Pixel coordinate grounding data:
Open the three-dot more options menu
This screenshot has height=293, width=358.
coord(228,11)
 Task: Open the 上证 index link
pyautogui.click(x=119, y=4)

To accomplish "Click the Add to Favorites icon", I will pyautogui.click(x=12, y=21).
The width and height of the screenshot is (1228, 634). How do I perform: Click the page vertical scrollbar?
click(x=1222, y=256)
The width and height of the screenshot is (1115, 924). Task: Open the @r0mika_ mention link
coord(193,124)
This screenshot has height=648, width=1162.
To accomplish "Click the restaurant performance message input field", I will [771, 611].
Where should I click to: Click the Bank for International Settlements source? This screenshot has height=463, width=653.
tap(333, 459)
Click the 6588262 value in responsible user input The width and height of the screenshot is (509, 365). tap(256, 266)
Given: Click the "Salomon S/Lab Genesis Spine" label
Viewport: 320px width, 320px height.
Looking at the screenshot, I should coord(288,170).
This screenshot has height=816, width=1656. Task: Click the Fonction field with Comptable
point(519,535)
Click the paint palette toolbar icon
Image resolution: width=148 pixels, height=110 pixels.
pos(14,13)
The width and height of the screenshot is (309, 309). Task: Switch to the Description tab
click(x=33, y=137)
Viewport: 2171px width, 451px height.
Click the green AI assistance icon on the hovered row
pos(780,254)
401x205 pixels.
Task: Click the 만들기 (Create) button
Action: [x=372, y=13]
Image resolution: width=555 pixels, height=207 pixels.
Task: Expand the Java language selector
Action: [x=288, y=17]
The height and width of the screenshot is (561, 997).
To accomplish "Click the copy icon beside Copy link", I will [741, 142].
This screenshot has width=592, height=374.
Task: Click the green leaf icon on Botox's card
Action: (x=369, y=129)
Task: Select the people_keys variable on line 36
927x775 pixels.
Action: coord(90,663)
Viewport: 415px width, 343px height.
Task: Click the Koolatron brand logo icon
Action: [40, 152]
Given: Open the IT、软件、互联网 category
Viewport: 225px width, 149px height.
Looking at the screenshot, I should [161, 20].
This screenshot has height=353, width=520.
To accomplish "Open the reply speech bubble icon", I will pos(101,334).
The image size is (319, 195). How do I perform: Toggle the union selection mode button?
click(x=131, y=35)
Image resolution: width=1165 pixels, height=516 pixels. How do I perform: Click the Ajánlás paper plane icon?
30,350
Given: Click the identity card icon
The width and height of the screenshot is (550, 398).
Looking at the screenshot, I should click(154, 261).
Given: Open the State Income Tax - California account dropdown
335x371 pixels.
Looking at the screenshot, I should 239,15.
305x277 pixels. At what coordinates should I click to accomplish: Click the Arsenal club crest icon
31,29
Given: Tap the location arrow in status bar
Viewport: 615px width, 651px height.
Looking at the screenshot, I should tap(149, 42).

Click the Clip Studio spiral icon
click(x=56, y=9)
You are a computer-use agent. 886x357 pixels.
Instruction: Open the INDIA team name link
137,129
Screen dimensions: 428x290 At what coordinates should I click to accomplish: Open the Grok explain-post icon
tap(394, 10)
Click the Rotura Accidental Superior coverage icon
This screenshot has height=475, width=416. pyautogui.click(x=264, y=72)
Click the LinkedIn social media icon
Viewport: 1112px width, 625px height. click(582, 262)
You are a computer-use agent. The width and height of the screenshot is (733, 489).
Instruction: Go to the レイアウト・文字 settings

Task prompt – Copy the records above exactly, beginning at the line that contains "Click the 6588262" and stopping after the line that contains "Viewport: 2171px width, 451px height.".

Worked solution –
Click the 6588262 value in responsible user input The width and height of the screenshot is (509, 365). tap(256, 266)
Given: Click the "Salomon S/Lab Genesis Spine" label
Viewport: 320px width, 320px height.
Looking at the screenshot, I should coord(288,170).
This screenshot has height=816, width=1656. Task: Click the Fonction field with Comptable
point(519,535)
Click the paint palette toolbar icon
Image resolution: width=148 pixels, height=110 pixels.
pos(14,13)
The width and height of the screenshot is (309, 309). Task: Switch to the Description tab
click(x=33, y=137)
Viewport: 2171px width, 451px height.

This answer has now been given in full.